(DATA TO EXAMINE)

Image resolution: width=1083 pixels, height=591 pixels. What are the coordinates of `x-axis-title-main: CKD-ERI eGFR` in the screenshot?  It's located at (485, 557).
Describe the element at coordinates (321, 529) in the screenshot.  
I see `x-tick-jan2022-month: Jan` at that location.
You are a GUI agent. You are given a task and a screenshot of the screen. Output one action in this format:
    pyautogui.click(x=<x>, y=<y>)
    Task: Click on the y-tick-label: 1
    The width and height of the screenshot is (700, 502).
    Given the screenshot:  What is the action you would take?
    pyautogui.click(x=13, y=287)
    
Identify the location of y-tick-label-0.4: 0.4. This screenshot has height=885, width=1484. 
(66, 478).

(End DATA TO EXAMINE)
(DATA TO EXAMINE)

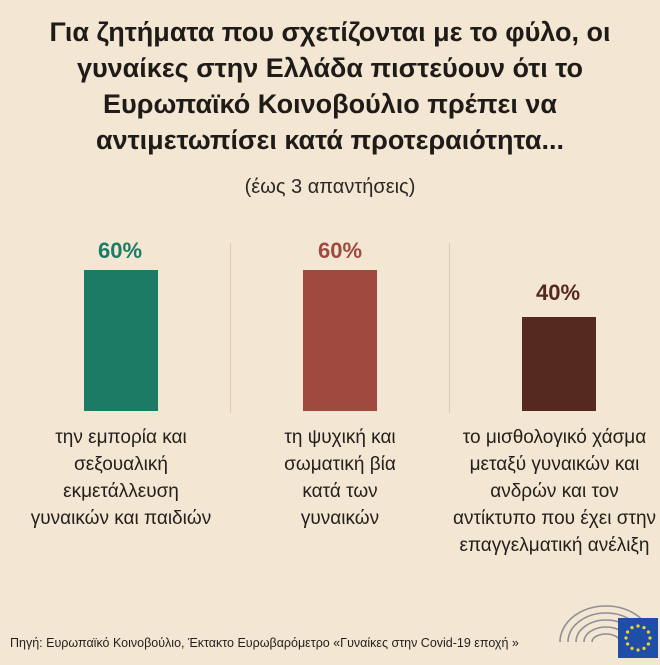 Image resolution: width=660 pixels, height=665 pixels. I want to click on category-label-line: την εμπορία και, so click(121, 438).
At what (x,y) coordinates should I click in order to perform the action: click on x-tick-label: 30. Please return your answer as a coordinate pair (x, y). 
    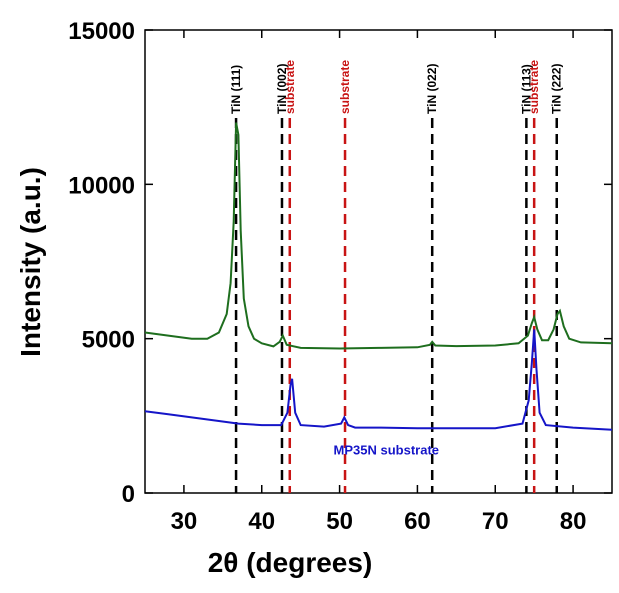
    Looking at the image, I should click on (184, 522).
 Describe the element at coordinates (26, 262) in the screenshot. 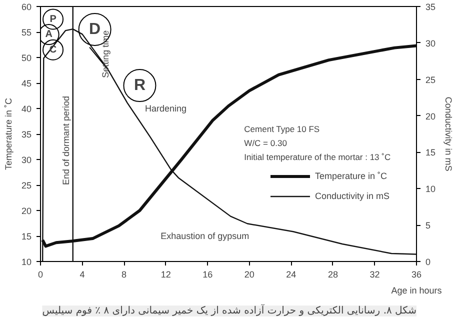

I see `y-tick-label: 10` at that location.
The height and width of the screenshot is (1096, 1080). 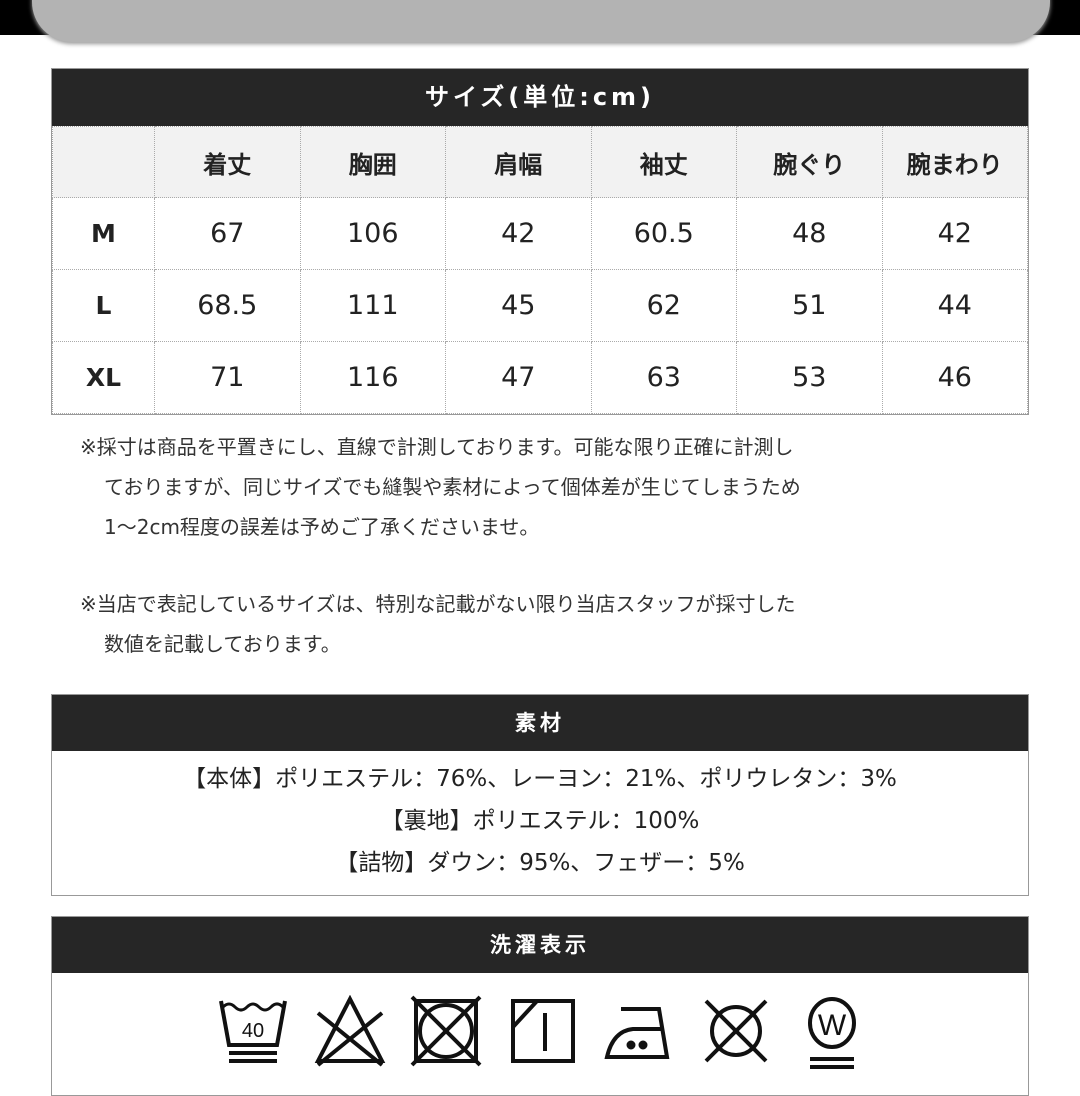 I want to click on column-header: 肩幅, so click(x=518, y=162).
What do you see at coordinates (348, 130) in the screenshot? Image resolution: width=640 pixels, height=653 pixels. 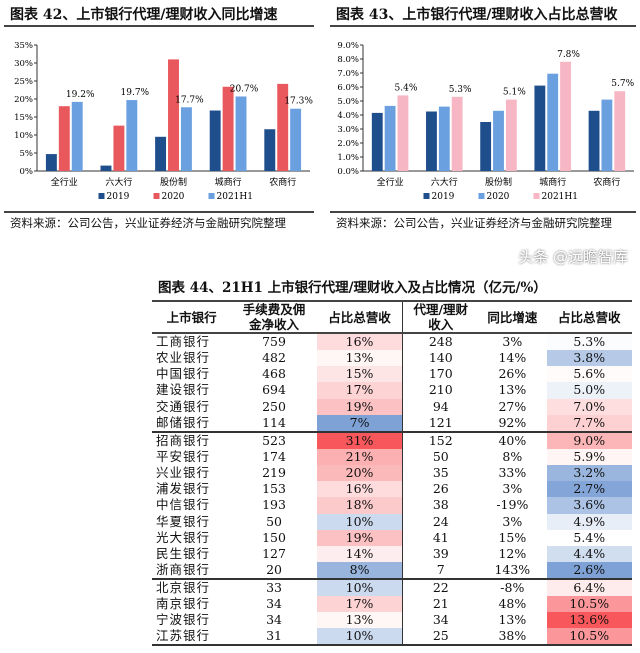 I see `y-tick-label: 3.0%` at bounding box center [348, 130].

(End DATA TO EXAMINE)
(DATA TO EXAMINE)

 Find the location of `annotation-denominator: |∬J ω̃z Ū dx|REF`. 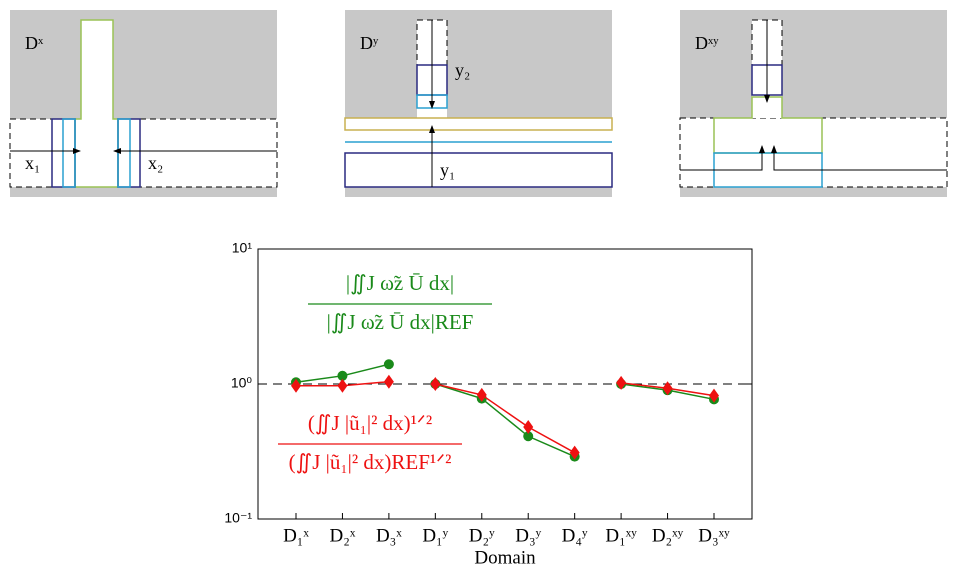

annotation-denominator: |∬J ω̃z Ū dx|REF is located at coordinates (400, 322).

(End DATA TO EXAMINE)

- ACTION ITEM:
Write out the lines beginning with the one containing "At what (x,y)" and ending after the one containing "Looking at the", leaving the pictures out.

- TASK RESPONSE:
At what (x,y) coordinates should I click in order to perform the action: click on x-tick-label: 30. Please return your answer as a coordinate pair (x, y). 
    Looking at the image, I should click on (184, 522).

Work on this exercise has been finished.